Our sincere gratitude goes to Prof. Ismail Hadisoebroto Dilogo, MD, PhD, and the affiliated institution for providing the ADSCMs secretome used in this study. We also offer thanks to Sekar Ayu Kinanti Tistia, MD; Witri Widiati Ningrum, MD; Karin Rachmani, MD; Riris Asti Respati, MD; Vashty Amanda Hosfiar, MD; Agung Mohamad Rheza, MD; Firman Parrol, MD; Joses Saputra, MD for assisting with the clinical trial; Prof. Muchtarrudin Mansyur, MD, PhD for insights in statistical analysis.

Authors’ contributions:

Lis Surachmiati Suseno contributed to the conceptualization of the research design, conducting the trial and data curation, and writing/editing the manuscript. V. V. Japranata contributed to the data analysis and visualization, as well as writing the manuscript. L. Legiawati, I. B. S. Sitohang, and S. N. Yusharyahya participated in the writing/editing of the manuscript. I. K. Liem, J. A. Pawitan, I. S. Putri, and T. Kurniawati participated in the quality control of the trial and editing of the manuscript.

Ethical approval:

This clinical study was conducted according to the principles of the Declaration of Helsinki (2013), and the study procedure was designed based on the Consolidated Standards of Reporting Trials (CONSORT) guideline. As for the ethical matter, this study obtained prior approval from the Health Research Ethics Committee of the Faculty of Medicine, University of Indonesia on August 09, 2021, with letter number ND-629/UN2.F1/ETIK/PPM.00.02/2021, and Dr. Cipto Mangunkusumo Hospital on September 22, 2021, with letter number LB.02.01/2.6.1/0921/2021.

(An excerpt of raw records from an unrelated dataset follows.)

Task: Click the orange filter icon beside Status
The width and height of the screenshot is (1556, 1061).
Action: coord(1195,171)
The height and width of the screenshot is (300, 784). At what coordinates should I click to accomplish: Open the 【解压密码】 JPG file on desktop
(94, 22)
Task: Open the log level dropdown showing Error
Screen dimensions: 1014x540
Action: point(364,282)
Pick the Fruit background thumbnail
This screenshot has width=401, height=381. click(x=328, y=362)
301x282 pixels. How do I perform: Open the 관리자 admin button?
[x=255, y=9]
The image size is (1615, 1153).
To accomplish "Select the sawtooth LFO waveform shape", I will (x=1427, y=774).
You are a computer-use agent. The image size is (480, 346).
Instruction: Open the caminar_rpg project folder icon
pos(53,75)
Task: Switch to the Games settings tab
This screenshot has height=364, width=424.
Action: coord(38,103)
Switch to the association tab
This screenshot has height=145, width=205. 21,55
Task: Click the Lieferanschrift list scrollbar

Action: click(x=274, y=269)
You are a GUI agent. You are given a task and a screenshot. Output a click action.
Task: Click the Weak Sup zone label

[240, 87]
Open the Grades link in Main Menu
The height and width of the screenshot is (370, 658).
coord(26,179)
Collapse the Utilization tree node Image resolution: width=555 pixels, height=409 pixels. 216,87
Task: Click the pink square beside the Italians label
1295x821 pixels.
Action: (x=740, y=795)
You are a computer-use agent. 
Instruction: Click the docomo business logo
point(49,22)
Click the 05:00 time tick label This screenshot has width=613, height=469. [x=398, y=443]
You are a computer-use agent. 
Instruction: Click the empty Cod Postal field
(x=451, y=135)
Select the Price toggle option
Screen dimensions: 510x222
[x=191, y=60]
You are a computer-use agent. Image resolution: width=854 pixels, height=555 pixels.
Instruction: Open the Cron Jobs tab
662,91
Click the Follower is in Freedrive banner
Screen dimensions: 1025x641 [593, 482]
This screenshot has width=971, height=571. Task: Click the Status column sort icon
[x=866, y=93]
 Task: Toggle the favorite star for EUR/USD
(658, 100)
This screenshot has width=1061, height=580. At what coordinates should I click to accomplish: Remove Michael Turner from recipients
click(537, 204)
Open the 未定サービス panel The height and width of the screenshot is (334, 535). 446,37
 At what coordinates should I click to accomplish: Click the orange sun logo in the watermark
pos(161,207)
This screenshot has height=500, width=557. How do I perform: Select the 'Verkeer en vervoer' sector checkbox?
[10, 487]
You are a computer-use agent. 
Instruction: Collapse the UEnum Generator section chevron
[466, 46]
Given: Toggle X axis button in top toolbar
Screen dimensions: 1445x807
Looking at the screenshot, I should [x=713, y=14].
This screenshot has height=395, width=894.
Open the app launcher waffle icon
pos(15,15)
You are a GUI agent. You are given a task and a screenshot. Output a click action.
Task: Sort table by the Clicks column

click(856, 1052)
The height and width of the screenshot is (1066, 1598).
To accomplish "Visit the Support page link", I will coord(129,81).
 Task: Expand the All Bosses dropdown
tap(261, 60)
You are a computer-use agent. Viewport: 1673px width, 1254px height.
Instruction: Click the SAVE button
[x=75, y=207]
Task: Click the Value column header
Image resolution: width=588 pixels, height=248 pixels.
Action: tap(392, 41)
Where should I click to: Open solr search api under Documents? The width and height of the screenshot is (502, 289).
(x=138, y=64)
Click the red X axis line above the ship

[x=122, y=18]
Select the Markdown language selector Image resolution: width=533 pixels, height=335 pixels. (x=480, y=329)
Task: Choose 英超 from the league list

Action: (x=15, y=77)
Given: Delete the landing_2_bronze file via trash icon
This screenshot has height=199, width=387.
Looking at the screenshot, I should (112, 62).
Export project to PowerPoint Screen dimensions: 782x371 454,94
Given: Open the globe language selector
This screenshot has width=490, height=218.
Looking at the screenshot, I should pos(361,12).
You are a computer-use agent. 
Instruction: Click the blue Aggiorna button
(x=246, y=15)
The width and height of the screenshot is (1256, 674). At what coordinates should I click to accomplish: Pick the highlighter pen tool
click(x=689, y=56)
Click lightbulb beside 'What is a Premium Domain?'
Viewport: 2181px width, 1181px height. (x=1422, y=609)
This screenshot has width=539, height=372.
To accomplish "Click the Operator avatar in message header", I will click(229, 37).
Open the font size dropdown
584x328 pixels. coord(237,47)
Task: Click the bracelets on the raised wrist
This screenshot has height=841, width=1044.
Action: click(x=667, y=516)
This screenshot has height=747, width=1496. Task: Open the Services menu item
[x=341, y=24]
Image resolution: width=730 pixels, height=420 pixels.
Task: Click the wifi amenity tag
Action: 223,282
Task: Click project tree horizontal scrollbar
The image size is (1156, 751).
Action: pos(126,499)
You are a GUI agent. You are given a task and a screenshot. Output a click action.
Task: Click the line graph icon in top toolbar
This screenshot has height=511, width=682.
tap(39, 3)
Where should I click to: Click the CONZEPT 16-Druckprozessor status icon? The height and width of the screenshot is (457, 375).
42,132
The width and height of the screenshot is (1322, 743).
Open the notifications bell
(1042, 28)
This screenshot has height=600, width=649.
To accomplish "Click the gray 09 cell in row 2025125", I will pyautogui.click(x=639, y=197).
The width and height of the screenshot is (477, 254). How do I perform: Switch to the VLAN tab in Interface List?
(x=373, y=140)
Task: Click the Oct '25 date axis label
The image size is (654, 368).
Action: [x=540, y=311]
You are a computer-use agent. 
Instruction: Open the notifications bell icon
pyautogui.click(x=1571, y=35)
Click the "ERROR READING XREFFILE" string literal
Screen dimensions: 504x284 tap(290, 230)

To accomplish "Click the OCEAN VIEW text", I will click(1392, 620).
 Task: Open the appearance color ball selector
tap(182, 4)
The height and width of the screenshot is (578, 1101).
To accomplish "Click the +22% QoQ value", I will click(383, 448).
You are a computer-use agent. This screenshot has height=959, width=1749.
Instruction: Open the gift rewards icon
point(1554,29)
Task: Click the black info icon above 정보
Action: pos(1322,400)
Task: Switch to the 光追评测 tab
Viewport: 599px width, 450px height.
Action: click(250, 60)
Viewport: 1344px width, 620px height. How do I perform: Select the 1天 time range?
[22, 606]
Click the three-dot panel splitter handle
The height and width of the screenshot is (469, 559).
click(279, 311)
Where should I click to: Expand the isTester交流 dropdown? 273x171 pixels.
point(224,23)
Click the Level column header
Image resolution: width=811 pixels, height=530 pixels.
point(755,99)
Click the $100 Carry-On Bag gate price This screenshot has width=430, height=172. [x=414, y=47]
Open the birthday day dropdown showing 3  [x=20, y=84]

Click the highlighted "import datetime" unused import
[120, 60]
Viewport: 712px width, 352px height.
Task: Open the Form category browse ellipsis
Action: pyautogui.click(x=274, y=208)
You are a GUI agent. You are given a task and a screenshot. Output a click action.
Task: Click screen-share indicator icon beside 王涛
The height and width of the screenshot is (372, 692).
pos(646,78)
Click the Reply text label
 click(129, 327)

Declaration of patient consent:

The authors certify that they have obtained all appropriate patient consent.

Conflicts of interest:

There are no conflicts of interest.

Use of artificial intelligence (AI)-assisted technology for manuscript preparation:

The authors confirm that there was no use of artificial intelligence (AI)-assisted technology for assisting in the writing or editing of the manuscript and no images were manipulated using AI.

Financial support and sponsorship: Financial support for this study was sourced from the research grant provided by the National Research and Innovation Agency (Badan Riset dan Inovasi Nasional) with letter number Ristek/BRIN 661.328.460 in 2021.